=== Data in this exercise ===
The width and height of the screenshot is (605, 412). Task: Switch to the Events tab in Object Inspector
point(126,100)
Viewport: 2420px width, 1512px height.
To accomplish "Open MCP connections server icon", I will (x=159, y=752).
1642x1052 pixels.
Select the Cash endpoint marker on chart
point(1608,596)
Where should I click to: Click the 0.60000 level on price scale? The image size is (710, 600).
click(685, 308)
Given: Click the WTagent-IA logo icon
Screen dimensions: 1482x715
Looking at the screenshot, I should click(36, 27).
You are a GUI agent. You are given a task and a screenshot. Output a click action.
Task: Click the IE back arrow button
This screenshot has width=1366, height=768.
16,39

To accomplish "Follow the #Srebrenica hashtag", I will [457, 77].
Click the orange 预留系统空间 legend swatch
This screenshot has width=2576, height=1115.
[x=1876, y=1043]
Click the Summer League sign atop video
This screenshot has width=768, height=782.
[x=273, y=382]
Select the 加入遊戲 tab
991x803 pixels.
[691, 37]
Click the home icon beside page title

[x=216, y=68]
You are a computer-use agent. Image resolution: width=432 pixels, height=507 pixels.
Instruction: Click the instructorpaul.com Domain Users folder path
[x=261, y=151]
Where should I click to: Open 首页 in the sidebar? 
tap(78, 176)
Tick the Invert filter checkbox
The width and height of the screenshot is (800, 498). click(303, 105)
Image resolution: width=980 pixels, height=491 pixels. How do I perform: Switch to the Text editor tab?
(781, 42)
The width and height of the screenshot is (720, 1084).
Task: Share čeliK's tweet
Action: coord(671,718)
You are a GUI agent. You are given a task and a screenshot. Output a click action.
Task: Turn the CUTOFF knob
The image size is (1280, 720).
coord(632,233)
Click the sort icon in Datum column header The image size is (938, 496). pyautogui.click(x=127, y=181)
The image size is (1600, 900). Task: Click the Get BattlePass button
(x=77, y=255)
===
What this task involves:
For each line above that contains the word "accomplish", make a copy.

Your solution:
To accomplish "Open MCP connections server icon", I will (x=159, y=752).
To accomplish "Follow the #Srebrenica hashtag", I will [457, 77].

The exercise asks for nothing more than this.